Ganador del Premio Nobel de Química por sus habilidades predictivas, al concebir, junto con Robert Burns Woodward, reglas precisas para pronosticar la transformación estructural de moléculas químicas, Hoffmann puede considerarse una genuina rara avis de la cultura, pues no sólo ha tendido puentes entre las comunidades teórica y experimental, también lo ha hecho entre los artistas, humanistas y científicos, propiciando discusiones útiles y acercamientos reales. En el prólogo de su poemario Catalista, menciona un denominador común aceptable tanto para las ciencias “duras” como para las humanidades y las artes. Las tres llevan a cabo actos creativos refinados por la mano de un hábil artesano que sabe prestar atención a los detalles. ¿Cómo podemos apreciar la belleza de algo tan abstracto y alejado de la vida diaria como una estructura química? Él piensa que, antes, debemos preguntarnos: ¿qué tan abstracta puede ser esa molécula de cisplatino, útil para curar tumores cancerígenos? ¿O el gas cianuro de hidrógeno que se usaba en los campos de concentración, es vago? No hay nada abstracto en algo que cura o aniquila. Pero entonces se revela la naturaleza humana, empeñada en conocer. ¿Por qué un compuesto puede aliviarnos y otro acabar con nuestra vida, cómo lo hace? Así surge la experiencia estética. Quizá también un templo griego necesita una explicación si queremos apreciar su belleza intrínseca.
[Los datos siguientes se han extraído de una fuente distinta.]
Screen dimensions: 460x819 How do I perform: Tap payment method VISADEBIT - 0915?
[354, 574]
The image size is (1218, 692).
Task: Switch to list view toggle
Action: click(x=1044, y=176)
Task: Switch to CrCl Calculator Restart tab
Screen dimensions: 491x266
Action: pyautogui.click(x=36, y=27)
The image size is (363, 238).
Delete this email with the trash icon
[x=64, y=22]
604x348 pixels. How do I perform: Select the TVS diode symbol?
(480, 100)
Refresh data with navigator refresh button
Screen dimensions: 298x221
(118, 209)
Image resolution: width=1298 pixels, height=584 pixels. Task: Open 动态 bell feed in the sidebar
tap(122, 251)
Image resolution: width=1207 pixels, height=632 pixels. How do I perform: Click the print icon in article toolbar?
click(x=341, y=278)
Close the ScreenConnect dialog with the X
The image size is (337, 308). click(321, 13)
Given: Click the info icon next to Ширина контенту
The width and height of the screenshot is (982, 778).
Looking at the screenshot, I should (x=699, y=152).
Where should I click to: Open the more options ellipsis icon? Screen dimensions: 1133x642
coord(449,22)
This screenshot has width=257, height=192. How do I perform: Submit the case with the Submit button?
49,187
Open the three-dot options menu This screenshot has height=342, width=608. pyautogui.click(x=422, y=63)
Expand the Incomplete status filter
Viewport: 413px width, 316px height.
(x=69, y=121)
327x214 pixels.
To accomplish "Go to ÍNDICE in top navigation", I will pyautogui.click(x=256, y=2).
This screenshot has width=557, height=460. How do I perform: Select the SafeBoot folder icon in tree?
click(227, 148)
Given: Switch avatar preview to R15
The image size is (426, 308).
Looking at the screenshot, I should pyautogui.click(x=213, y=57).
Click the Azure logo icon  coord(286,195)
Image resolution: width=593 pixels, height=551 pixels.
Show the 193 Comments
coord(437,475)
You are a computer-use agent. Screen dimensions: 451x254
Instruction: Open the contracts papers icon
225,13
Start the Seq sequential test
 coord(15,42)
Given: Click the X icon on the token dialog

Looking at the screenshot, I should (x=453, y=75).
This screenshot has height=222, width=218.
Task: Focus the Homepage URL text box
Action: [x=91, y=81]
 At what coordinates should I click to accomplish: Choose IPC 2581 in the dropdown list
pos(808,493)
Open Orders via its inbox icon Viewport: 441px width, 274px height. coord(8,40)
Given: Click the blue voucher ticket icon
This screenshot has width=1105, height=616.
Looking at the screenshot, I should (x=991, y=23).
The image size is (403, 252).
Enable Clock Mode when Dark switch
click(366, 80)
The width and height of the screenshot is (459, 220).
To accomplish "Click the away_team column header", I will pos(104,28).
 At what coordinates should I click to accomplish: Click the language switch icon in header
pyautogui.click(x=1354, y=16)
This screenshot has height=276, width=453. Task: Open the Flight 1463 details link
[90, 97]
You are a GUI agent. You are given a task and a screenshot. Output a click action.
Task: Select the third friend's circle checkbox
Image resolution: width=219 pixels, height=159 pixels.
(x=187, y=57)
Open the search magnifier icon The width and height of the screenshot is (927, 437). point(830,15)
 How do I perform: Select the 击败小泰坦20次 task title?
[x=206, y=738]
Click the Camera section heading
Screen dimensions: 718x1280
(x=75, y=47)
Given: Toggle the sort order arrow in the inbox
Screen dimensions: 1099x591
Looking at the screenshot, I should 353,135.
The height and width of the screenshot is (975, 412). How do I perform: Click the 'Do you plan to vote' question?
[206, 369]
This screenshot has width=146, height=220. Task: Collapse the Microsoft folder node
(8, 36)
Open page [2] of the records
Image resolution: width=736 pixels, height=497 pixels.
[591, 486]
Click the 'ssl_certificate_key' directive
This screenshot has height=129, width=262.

David Locke se refiere en su libro (Science as Writing) a la anécdota conocida de aquella velada en casa de Robert Haydon, en la que ilustres intelectuales de Londres maldicen la ciencia de Newton, “pues le ha quitado la poesía al arcoíris con su truco del prisma”. Charles Lamb, John Keats, William Blake estaban convencidos de que la ciencia no conducía a ninguna experiencia estética. En cambio Leonardo de Vinci y William Wordsworth creían todo lo contrario. Picasso y Einstein no se entendían y, a pesar de ello, sus ideas se corresponden. ¿La tensión entre arte y ciencia nunca cederá? “Sin duda”, responde, “la explicación de Newton sobre el ángulo de inclinación (42º) de la luz con respecto del horizonte a fin de que se produzca un arcoíris le agrega una dimensión nueva al acto de apreciarlo y entender en términos emocionales lo que simboliza. Pero, sin duda, la tensión está ahí... Quizá es peor en estos días, dado que la ciencia y la tecnología son ricas en recursos y metáforas, mientras que el arte sufre por ello”.

Poco antes de esta visita al profesor Hoffmann había fallecido un querido colega y amigo suyo, el explorador y cronista de las partes más obscuras de la mente humana y notable pluma, Oliver Sacks, quien lo recuerda con cariño en un libro autobiográfico (On the Move: A Life). “Viene a mi memoria su sonrisa cuando le llevé una pequeña botella de acero con krypton, recuperado en el laboratorio de la Universidad de Cornell por John Terry”, me dice. Y añade: “Los químicos estamos agradecidos con él, un médico, por habernos mostrado el valor intrínseco de nuestra materia. Para cuando su mal tomó un curso definitivo, hizo algo más. Escribió a mano la experiencia de morir. Ya nos había mostrado en sus libros, de una manera que no imaginábamos, cómo opera la dignidad del enfermo. Ahora nos ha enseñado una forma de caminar en paz durante nuestra agonía, sin sensiblerías, simplemente contando su historia, haciendo suya la tabla periódica de los elementos. ¡Gracias a Oliver por habernos enseñado a amar la ciencia y la literatura!”